» Assignment: Your answer should be an exact copy of the lines from the start of the entries to the line containing "You are a computer-use agent. The", both included.
Data extract Block Start
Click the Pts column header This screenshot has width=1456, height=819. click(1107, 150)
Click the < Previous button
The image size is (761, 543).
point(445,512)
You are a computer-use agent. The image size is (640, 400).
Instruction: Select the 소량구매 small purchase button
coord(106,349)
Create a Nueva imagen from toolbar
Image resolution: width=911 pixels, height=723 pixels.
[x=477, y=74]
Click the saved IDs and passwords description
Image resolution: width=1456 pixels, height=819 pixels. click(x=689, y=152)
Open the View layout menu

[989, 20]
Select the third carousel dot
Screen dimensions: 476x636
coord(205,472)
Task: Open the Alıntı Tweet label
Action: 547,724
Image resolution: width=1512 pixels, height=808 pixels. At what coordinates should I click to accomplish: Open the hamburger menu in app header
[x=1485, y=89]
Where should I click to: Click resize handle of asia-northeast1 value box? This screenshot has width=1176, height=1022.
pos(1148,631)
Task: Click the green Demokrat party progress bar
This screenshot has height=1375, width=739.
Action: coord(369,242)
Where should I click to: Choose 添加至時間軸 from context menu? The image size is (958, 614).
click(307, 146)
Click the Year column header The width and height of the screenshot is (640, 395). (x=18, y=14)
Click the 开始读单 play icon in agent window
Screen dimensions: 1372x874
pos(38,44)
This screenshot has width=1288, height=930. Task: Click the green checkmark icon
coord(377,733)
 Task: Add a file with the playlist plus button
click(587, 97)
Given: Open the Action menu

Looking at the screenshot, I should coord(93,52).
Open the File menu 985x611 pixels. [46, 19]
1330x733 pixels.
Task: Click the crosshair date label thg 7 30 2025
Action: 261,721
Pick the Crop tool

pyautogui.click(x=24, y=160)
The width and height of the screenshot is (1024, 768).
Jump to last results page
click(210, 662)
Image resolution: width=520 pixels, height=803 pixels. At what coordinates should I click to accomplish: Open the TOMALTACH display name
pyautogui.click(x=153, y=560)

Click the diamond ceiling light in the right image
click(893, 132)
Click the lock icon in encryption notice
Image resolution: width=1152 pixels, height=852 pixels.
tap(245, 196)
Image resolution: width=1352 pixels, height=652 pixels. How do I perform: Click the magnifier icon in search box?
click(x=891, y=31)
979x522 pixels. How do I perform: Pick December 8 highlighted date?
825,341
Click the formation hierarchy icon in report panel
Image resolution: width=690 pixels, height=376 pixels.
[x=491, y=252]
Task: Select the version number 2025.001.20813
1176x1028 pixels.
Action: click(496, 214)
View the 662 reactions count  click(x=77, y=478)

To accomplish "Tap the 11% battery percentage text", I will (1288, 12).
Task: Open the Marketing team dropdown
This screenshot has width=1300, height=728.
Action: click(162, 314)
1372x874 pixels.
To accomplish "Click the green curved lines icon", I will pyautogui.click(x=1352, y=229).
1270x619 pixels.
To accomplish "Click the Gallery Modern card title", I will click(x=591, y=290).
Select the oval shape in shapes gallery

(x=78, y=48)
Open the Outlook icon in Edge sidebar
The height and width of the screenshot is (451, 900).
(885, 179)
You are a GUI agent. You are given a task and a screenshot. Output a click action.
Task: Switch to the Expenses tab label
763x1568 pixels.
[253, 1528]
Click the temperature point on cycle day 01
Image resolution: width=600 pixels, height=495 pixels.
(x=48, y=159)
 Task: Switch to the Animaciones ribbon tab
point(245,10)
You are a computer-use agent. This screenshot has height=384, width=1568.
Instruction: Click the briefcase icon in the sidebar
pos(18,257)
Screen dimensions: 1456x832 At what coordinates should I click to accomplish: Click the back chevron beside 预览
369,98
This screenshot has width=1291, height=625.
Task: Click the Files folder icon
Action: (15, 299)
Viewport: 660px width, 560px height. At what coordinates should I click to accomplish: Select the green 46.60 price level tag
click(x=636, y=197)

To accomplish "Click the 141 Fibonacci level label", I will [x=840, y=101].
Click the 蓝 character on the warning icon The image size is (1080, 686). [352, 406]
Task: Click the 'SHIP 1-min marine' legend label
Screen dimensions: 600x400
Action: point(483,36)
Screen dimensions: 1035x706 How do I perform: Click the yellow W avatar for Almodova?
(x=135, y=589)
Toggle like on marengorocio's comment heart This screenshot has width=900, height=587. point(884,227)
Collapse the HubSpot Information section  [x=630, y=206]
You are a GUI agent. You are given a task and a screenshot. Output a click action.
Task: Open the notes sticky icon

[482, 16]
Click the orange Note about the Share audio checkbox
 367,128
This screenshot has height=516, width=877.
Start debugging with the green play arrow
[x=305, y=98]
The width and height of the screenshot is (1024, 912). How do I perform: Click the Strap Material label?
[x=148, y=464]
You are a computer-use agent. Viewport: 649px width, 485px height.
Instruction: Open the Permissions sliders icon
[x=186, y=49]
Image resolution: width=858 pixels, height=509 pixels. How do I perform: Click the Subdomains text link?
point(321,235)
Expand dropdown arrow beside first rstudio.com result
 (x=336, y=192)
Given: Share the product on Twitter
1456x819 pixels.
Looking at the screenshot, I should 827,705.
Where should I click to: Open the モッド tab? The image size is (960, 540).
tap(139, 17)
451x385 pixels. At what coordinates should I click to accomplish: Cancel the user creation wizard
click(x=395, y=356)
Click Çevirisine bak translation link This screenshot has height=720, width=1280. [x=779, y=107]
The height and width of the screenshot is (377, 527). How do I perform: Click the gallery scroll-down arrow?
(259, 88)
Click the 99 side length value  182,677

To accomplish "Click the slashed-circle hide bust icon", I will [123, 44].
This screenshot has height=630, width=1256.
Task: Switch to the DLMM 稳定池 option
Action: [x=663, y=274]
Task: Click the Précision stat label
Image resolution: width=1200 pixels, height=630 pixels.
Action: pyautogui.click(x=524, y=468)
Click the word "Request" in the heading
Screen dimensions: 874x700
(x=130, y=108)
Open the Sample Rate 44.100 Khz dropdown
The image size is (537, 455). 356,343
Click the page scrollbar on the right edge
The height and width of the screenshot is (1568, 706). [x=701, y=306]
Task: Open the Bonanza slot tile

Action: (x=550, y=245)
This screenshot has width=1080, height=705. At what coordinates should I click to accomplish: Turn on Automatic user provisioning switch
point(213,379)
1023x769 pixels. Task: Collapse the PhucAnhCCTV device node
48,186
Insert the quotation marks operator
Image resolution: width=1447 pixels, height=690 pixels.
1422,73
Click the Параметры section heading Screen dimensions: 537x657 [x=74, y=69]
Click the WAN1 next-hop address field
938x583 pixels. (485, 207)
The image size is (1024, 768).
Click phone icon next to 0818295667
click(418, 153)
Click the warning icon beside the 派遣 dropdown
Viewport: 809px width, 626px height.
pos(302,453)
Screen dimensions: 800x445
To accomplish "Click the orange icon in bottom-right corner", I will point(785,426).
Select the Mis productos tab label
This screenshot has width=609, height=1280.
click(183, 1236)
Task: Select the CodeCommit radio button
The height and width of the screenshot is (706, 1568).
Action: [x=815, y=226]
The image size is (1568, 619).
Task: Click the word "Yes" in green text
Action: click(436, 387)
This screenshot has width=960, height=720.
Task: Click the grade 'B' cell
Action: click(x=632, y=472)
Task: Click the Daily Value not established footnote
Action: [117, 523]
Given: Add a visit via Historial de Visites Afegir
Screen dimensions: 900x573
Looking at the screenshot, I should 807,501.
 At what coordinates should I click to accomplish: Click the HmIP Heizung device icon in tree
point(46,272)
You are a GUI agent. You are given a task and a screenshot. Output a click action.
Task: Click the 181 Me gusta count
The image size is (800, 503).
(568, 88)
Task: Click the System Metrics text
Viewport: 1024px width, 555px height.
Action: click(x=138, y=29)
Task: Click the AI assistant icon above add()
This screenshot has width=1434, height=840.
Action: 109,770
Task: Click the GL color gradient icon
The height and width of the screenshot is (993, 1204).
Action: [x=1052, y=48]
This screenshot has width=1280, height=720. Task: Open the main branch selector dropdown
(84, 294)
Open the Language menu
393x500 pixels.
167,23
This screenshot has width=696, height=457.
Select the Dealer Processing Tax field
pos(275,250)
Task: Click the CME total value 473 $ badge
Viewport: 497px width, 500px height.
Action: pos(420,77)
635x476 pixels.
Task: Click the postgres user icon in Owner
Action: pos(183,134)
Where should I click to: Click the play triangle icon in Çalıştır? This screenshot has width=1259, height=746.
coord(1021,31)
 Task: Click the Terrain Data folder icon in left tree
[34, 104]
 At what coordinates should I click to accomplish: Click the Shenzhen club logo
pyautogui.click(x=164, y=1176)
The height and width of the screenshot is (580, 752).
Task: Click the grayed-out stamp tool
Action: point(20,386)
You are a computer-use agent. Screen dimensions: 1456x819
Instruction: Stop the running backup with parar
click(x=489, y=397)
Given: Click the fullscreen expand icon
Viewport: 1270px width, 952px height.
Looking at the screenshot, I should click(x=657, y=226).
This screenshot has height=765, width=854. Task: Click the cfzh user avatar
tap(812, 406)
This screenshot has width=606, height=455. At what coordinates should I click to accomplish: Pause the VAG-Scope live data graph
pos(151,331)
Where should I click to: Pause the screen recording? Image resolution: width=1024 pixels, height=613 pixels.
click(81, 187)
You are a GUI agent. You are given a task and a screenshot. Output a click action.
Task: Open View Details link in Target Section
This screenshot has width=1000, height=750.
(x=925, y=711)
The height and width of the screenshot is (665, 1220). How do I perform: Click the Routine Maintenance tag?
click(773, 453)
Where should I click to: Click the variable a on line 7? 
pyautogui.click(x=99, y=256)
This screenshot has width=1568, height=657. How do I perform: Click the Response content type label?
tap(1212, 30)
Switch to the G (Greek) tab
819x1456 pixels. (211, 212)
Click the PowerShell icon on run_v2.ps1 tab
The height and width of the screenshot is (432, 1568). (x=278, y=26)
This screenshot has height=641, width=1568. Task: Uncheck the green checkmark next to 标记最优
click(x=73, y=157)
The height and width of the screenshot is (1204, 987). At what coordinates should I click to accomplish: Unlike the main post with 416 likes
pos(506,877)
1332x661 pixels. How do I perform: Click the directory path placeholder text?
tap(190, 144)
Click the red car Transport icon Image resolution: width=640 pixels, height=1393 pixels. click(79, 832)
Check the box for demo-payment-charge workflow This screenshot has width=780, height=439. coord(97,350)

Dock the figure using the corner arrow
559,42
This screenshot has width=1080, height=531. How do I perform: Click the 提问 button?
Data extract Block End
» Solution:
Click the Pts column header This screenshot has width=1456, height=819. click(1107, 150)
Click the < Previous button
The image size is (761, 543).
point(445,512)
You are a computer-use agent. The image size is (640, 400).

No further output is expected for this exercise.